Ouest France - Virginie ÉNÉE.
« Je ne veux pas en parler, ça me fait trop mal… » Les visages sont fermés en entrant dans l’église de Montfort-sur-Meu. Ce dimanche matin 13 novembre 2022 s’y tient le premier office depuis le placement en détention de l’abbé Yannick Poligné, 52 ans, curé de cette paroisse de l’ouest de Rennes (Ille-et-Vilaine). Il est mis en examen pour viol aggravé sur un adolescent de 15 ans, avec usage de drogue pour altérer le discernement de la victime. Ainsi que mise en danger de la vie d’autrui, du fait de sa séropositivité.

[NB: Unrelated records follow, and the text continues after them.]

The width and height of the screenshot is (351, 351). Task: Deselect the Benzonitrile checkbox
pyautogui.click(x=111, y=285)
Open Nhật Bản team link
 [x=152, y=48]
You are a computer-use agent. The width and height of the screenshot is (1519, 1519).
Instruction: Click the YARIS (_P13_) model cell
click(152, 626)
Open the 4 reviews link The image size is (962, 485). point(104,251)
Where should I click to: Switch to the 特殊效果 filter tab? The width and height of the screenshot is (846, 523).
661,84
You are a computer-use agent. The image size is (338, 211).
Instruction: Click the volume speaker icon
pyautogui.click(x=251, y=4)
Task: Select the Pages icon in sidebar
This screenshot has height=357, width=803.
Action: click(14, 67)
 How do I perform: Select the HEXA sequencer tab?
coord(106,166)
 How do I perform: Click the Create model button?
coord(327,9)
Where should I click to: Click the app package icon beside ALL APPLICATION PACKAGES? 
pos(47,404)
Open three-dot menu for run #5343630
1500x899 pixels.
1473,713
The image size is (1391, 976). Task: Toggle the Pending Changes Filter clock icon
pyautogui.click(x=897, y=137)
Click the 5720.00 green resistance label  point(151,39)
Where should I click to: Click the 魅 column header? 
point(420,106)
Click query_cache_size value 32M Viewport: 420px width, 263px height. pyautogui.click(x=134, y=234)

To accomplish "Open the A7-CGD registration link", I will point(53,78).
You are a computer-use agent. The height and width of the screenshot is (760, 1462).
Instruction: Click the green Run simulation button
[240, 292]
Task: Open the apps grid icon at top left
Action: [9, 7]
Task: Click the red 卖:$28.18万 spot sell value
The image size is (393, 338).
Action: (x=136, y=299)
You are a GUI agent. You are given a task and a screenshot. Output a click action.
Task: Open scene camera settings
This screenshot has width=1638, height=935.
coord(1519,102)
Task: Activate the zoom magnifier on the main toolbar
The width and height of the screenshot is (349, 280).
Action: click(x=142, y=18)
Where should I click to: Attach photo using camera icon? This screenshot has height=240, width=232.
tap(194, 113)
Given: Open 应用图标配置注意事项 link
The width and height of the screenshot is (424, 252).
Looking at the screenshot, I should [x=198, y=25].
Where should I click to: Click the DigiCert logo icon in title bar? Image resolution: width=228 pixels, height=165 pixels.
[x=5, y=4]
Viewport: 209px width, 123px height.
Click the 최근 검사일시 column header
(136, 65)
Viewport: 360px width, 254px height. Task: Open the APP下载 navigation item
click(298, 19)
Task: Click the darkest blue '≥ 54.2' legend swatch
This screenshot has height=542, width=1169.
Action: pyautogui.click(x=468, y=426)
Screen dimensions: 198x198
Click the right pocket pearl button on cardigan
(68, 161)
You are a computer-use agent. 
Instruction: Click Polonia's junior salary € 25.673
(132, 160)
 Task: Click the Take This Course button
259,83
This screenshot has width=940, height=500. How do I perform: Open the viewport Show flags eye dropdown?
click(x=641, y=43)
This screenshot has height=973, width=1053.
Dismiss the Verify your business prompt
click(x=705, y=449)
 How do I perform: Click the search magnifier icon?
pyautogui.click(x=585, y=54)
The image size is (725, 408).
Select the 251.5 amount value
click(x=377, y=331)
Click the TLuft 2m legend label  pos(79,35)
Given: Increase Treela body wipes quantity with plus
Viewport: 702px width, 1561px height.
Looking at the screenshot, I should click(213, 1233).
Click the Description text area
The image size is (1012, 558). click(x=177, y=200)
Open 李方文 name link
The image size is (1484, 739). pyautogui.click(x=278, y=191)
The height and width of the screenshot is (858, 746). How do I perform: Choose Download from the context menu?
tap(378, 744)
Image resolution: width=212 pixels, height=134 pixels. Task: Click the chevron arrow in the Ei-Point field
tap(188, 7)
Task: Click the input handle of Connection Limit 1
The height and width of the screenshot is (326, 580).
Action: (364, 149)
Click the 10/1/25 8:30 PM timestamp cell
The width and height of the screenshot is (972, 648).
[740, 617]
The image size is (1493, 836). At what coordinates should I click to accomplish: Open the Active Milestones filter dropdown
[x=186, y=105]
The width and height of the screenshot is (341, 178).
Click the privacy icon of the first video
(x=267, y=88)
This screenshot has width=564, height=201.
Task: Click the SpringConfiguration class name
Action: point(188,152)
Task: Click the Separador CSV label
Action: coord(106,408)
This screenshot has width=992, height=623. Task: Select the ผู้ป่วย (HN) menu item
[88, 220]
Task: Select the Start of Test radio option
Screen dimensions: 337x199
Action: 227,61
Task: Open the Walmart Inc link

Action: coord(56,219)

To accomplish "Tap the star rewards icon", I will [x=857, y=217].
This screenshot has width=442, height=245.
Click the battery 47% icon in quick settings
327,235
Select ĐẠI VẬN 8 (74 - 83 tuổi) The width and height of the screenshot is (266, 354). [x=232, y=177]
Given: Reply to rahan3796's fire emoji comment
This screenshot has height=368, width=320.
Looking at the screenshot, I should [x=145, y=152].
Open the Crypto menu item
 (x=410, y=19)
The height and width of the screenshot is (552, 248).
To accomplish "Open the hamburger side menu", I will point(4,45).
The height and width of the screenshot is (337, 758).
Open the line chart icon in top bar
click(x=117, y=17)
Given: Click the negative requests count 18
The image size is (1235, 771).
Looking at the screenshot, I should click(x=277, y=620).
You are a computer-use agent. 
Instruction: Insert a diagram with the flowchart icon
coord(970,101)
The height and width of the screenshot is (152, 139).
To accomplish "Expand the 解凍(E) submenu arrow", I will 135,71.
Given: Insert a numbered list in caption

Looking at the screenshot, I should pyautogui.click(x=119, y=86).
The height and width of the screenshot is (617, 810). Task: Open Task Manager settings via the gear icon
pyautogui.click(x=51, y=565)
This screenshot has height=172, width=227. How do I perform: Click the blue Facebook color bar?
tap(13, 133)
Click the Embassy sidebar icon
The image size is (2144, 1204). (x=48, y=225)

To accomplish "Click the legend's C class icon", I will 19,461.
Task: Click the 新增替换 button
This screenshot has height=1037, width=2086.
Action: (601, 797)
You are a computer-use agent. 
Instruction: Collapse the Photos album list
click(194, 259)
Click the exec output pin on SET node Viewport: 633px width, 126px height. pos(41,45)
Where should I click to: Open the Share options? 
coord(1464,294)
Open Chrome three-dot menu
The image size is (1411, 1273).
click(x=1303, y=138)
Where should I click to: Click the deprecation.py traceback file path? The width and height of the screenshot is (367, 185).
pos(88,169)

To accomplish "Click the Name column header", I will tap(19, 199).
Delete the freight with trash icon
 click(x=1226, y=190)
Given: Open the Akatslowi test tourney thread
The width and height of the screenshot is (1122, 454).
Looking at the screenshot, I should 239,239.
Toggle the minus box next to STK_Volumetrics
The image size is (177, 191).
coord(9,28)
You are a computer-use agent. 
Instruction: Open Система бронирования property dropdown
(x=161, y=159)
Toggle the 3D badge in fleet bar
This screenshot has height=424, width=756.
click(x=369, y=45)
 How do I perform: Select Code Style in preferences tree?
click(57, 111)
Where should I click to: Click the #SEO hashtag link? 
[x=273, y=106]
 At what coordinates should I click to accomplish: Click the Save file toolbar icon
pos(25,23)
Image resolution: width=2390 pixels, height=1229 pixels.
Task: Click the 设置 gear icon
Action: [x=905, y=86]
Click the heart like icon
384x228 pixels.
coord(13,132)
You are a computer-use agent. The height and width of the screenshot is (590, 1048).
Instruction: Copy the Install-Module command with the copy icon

Le ciel brumeux est à l’image de l’âme des fidèles. « Oh, vous savez… », commence cette septuagénaire avant de retenir ses larmes, de s’excuser et de rentrer dans l’église.
D’autres ont du mal à cacher leur colère : « On ne peut plus croire en rien, c’est inquiétant pour notre jeunesse surtout, déplore ce couple de quinquagénaires. C’est bien triste. »
Mgr d’Ornellas venu demander pardon
L’église est quasi comble. Une majorité de fidèles âgés, mais aussi quelques familles avec enfants, et quelques adolescents. L’office est donné par Monseigneur Pierre d’Ornellas, archevêque du diocèse, venu écouter « la colère, la tristesse, la stupéfaction ».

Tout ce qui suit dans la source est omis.